<<<<

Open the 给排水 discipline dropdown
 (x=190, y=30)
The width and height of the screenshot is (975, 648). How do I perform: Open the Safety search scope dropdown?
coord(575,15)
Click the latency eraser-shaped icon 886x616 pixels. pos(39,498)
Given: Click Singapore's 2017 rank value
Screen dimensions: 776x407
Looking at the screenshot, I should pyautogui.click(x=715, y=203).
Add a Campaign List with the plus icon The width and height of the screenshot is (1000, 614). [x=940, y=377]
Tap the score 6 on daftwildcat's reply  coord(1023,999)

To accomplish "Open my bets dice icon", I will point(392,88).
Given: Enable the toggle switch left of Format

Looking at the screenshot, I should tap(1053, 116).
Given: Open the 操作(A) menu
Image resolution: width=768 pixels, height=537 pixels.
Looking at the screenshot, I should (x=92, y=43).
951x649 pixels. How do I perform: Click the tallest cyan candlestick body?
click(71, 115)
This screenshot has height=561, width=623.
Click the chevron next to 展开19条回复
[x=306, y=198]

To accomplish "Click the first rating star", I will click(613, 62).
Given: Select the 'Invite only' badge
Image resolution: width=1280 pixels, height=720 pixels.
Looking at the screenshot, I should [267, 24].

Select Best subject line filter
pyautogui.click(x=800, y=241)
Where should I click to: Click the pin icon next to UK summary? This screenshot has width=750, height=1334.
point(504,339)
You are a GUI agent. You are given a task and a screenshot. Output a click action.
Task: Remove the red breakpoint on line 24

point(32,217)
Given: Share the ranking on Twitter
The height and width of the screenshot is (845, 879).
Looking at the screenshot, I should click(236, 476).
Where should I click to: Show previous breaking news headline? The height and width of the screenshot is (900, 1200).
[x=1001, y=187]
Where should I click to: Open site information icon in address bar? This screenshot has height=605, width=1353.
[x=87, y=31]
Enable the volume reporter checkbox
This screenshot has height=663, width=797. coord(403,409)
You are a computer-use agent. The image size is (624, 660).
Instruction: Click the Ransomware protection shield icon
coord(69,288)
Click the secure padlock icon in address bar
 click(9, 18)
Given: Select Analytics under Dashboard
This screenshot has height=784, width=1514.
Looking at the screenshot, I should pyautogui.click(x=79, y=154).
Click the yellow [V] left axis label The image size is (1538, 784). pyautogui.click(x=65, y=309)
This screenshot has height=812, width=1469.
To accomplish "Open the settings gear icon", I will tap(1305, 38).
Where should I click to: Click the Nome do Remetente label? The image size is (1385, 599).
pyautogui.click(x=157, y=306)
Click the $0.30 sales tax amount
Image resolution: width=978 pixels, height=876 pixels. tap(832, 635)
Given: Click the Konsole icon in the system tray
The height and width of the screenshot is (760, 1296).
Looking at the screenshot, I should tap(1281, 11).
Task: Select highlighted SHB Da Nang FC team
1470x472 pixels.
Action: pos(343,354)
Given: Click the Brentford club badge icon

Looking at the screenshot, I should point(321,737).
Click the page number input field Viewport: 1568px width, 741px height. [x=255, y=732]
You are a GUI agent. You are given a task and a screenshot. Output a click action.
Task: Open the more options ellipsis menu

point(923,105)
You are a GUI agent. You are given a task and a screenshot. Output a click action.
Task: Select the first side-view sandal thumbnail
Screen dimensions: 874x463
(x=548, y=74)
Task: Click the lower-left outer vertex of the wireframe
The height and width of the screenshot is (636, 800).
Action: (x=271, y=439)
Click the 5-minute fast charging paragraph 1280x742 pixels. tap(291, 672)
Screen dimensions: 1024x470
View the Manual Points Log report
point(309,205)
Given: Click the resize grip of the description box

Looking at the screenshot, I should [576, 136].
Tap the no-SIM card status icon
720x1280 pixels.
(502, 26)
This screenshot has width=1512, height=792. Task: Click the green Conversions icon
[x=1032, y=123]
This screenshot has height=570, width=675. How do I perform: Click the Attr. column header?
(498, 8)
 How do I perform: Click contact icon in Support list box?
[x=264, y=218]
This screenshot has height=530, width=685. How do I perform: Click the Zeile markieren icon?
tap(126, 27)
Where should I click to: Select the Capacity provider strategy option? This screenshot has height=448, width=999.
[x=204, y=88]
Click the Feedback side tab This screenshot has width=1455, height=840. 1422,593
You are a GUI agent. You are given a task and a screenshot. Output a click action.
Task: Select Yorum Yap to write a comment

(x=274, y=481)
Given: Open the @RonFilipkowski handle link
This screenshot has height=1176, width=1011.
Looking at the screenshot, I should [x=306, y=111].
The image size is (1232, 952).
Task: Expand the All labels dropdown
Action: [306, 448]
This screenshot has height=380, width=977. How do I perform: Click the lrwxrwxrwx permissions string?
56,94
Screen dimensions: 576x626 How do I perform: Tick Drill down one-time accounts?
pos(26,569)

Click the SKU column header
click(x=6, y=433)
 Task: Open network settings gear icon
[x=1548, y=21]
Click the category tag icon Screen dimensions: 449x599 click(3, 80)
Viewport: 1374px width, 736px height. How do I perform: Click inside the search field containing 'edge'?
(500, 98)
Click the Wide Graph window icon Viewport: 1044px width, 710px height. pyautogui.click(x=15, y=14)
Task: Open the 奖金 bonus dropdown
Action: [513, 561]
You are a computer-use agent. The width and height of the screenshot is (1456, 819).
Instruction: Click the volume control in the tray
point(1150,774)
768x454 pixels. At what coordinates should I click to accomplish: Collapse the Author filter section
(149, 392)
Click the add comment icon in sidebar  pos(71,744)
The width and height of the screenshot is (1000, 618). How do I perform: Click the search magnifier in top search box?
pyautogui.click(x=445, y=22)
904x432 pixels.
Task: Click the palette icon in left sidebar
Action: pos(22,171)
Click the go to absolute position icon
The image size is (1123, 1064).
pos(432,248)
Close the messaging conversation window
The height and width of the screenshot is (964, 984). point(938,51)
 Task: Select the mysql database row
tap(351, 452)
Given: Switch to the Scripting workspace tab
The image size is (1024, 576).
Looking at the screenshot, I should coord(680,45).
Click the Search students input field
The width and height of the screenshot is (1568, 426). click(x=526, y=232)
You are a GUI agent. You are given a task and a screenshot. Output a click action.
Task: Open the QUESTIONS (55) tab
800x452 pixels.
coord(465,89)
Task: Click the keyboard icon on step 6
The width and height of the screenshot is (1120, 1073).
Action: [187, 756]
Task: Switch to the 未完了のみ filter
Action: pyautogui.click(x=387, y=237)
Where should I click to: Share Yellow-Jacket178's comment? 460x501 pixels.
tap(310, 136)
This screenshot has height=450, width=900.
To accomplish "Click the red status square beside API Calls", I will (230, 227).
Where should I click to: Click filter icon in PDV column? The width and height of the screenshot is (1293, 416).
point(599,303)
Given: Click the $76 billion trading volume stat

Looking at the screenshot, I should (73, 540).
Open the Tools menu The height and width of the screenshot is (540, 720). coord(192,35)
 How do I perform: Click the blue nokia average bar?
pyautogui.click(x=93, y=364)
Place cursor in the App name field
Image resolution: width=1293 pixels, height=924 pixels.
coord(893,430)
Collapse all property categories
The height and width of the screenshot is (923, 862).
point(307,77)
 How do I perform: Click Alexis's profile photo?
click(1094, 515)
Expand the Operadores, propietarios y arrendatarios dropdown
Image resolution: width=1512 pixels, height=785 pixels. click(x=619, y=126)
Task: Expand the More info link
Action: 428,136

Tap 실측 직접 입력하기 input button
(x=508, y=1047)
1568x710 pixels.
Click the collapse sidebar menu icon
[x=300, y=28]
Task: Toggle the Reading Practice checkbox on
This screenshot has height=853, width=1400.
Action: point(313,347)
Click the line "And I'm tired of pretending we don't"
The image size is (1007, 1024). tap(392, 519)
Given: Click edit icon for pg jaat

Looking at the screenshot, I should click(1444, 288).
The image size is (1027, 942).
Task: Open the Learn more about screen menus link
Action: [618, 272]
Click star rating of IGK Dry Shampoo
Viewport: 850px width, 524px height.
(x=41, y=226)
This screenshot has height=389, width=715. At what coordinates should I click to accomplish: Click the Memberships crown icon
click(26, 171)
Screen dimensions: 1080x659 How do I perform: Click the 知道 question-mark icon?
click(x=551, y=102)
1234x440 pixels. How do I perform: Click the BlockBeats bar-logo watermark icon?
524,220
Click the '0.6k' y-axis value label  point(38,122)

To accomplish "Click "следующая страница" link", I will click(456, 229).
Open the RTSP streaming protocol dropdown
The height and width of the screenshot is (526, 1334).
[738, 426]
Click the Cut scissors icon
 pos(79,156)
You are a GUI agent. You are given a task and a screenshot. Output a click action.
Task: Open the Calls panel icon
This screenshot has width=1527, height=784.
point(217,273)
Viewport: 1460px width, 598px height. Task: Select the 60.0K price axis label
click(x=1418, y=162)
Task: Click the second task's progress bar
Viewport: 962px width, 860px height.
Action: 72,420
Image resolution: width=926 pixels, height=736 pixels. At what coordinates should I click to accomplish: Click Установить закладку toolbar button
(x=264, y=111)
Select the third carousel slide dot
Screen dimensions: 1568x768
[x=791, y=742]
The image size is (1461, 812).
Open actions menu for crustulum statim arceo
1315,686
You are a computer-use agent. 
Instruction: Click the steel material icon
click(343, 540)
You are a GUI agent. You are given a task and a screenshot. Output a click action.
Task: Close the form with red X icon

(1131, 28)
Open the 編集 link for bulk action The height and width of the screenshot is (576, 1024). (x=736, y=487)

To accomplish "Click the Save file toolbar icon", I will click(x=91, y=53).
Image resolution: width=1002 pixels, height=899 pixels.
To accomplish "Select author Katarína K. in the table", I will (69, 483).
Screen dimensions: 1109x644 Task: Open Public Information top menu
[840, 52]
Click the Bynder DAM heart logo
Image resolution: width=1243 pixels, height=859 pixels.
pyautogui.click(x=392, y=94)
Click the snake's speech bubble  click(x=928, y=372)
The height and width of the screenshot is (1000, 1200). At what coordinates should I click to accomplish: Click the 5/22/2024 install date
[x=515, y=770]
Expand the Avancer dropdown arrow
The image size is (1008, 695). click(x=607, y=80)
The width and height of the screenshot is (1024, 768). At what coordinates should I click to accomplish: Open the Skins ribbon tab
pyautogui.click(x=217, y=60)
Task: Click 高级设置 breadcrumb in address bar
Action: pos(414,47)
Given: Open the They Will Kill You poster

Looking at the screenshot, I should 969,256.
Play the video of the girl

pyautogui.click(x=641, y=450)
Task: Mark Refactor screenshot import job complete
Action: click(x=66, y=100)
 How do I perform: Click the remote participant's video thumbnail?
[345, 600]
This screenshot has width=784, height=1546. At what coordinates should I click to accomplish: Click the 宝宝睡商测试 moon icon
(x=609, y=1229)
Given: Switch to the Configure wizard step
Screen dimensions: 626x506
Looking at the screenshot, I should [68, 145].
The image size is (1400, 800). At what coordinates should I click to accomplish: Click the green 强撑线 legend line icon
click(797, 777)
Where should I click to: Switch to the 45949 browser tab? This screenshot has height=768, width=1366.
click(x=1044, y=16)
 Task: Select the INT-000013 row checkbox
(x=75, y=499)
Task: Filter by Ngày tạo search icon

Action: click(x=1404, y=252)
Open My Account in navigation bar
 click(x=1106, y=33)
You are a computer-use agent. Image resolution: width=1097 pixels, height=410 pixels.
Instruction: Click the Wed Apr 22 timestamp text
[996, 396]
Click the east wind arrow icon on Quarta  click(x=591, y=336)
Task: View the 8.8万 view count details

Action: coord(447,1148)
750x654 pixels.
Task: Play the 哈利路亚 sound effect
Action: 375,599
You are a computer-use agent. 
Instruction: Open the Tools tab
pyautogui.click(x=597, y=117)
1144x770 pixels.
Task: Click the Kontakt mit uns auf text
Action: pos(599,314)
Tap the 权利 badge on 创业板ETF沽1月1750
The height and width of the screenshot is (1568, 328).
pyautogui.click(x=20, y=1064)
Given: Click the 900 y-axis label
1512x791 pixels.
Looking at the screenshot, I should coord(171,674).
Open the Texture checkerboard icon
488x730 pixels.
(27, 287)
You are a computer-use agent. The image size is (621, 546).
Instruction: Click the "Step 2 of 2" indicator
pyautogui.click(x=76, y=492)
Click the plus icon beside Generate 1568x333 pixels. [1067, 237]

>>>>

Work request –
Every line in the records above that has "star" counts once. Give the total and nothing else.

Answer –
2